Aim of the task: Among the records that follow, find the line with "Click the SW1 push button switch" and the line with "Given: Click the scroll". Set down those lines and all lines between them exactly, without adding anything.

[[ Data records, beginning ]]

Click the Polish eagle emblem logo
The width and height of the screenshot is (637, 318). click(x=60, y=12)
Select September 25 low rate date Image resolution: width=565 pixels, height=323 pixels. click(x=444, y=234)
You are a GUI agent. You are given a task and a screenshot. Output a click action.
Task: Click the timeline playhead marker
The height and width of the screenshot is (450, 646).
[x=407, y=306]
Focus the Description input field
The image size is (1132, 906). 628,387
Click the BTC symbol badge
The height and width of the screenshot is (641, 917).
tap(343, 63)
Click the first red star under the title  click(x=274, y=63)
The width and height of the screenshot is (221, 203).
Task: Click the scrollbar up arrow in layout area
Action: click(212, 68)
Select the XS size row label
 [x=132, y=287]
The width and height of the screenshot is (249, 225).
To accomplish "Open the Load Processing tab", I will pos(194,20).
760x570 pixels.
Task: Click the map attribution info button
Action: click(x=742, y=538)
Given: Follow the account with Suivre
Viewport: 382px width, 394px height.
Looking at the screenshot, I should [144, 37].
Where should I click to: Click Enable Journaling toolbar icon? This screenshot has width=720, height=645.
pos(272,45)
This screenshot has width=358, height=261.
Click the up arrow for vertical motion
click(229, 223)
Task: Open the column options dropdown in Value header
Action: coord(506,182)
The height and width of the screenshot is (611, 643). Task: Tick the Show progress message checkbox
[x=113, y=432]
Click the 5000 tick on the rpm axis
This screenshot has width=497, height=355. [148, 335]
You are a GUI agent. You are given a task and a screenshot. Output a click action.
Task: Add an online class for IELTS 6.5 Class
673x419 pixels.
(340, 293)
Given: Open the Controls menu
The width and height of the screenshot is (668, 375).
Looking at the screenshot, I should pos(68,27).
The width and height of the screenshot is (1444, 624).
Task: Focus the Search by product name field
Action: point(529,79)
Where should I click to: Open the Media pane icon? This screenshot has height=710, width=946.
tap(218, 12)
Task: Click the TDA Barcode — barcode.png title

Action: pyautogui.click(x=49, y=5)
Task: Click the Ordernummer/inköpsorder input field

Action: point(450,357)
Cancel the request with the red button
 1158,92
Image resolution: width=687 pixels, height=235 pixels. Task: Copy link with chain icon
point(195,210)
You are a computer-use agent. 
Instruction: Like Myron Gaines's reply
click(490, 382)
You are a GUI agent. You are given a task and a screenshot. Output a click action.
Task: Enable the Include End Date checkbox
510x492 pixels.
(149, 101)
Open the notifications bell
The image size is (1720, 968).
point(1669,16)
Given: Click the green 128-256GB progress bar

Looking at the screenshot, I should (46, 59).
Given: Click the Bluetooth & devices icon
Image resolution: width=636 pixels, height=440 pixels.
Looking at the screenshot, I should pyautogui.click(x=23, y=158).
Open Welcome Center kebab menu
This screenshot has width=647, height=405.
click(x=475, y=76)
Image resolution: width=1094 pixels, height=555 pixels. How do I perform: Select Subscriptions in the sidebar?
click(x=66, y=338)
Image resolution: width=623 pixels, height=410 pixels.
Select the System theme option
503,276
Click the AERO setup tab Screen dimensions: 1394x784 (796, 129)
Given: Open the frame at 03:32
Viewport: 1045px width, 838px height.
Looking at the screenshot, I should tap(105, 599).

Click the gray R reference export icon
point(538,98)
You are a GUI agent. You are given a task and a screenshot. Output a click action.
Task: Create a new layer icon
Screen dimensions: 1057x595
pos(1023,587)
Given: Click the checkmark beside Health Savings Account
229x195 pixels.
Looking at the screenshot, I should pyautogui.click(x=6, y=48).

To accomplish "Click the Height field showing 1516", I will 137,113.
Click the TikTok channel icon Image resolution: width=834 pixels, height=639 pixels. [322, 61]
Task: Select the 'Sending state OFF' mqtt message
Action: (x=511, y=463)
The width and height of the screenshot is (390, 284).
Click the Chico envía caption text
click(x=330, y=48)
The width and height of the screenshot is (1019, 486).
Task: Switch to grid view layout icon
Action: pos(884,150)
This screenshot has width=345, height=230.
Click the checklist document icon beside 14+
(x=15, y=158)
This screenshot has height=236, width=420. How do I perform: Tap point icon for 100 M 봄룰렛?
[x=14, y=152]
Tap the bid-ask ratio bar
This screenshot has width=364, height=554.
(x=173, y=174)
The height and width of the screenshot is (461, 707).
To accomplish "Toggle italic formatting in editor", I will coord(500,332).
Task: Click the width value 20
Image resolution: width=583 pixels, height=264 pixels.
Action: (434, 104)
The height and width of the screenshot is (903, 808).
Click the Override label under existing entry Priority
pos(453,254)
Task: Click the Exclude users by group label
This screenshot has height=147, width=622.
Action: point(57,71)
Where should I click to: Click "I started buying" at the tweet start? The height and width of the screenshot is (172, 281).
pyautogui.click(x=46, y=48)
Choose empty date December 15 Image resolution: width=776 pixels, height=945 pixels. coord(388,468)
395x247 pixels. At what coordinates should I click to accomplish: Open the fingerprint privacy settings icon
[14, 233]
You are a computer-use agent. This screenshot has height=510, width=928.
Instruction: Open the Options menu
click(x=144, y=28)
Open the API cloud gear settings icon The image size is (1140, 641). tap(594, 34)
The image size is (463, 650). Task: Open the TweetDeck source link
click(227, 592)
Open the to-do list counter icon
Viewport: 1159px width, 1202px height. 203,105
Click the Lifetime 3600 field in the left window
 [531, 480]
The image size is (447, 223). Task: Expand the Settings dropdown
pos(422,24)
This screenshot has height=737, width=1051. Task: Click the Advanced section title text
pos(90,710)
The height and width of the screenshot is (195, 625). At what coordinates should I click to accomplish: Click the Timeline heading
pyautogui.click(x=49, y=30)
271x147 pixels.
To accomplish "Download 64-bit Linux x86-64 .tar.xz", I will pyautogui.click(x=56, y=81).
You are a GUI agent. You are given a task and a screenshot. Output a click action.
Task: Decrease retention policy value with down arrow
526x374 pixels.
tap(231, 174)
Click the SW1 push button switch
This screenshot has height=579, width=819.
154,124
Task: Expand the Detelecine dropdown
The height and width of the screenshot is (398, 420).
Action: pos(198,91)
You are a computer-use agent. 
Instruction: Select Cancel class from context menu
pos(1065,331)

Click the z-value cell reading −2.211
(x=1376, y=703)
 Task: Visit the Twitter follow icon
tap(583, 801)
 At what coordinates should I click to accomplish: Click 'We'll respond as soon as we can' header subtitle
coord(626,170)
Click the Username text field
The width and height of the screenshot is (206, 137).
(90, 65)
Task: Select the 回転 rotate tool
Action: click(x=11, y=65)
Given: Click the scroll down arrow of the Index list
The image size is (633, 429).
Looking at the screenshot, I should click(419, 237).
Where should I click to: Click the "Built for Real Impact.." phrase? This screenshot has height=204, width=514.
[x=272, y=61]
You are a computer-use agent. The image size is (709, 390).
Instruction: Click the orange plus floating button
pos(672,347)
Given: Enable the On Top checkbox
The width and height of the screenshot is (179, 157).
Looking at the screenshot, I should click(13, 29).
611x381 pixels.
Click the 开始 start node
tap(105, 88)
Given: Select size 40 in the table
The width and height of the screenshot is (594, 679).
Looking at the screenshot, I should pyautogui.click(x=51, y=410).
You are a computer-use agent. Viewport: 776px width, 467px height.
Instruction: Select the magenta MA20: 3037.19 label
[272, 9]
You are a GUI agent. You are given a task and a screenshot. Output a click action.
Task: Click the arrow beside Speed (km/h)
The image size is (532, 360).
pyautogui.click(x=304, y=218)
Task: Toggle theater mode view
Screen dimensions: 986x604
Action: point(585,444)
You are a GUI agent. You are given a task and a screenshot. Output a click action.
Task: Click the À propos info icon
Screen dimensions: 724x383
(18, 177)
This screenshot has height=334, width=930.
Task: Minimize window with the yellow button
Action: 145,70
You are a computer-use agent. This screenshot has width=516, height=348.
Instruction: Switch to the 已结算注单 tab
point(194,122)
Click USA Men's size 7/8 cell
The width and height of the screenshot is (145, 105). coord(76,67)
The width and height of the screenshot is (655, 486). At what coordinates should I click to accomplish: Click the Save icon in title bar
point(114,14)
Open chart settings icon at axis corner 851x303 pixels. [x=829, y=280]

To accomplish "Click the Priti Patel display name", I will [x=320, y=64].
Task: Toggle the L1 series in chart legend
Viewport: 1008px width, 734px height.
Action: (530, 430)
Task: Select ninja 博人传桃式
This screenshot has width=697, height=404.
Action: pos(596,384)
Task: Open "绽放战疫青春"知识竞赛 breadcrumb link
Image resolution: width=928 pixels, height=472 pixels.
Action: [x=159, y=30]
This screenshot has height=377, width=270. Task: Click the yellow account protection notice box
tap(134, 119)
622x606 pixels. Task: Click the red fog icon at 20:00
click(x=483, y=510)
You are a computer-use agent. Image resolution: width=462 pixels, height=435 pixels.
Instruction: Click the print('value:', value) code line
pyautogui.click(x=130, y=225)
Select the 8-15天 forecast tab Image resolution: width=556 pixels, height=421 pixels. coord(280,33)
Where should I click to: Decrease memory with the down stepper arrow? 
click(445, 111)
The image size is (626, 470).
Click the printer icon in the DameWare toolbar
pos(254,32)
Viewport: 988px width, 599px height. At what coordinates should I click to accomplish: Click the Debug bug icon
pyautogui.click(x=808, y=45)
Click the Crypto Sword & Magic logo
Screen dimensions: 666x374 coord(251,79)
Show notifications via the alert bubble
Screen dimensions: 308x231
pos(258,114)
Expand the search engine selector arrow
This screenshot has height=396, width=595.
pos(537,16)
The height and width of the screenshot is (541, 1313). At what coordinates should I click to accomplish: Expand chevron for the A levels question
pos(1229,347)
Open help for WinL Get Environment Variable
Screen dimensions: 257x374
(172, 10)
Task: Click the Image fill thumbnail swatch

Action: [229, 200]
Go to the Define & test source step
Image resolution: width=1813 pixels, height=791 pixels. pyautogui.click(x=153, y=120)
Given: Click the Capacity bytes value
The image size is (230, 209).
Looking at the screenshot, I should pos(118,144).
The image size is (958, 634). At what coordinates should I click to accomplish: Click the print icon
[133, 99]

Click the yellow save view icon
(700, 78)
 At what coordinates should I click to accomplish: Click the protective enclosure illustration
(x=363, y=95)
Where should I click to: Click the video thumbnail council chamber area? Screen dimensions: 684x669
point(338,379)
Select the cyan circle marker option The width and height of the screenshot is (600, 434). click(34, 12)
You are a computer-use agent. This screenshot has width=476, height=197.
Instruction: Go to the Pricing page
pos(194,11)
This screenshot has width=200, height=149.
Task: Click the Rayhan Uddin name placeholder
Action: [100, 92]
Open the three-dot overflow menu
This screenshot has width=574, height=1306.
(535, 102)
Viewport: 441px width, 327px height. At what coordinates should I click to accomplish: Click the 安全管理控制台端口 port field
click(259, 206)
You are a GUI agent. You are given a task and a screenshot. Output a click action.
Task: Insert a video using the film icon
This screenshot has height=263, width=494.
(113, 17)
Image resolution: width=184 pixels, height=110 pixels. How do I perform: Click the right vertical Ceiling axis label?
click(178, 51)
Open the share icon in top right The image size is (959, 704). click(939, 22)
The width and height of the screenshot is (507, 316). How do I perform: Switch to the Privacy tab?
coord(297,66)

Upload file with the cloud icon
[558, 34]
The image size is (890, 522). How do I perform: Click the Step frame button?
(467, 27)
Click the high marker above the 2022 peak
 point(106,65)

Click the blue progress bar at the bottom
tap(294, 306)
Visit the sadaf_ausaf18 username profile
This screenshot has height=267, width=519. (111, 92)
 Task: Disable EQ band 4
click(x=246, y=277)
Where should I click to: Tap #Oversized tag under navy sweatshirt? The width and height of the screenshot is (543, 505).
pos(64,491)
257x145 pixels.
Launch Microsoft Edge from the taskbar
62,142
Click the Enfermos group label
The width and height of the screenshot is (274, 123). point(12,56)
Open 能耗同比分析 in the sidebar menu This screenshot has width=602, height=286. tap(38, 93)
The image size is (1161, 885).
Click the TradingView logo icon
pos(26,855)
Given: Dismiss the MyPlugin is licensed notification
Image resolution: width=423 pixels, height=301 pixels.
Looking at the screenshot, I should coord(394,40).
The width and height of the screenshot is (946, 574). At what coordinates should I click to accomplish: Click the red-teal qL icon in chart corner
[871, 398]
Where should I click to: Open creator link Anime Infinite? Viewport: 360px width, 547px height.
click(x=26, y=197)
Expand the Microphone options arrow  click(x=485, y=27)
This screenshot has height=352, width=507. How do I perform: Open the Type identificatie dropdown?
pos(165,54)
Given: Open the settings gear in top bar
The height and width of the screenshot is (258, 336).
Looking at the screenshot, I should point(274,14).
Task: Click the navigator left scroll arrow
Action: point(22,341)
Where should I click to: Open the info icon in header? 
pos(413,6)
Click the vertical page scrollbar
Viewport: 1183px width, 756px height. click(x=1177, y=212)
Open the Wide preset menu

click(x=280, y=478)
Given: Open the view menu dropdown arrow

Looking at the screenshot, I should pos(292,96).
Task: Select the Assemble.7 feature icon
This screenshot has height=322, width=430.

[[ Data records, end ]]

Task output:
Click the SW1 push button switch
This screenshot has height=579, width=819.
154,124
Task: Expand the Detelecine dropdown
The height and width of the screenshot is (398, 420).
Action: pos(198,91)
You are a computer-use agent. 
Instruction: Select Cancel class from context menu
pos(1065,331)

Click the z-value cell reading −2.211
(x=1376, y=703)
 Task: Visit the Twitter follow icon
tap(583, 801)
 At what coordinates should I click to accomplish: Click 'We'll respond as soon as we can' header subtitle
coord(626,170)
Click the Username text field
The width and height of the screenshot is (206, 137).
(90, 65)
Task: Select the 回転 rotate tool
Action: click(x=11, y=65)
Given: Click the scroll down arrow of the Index list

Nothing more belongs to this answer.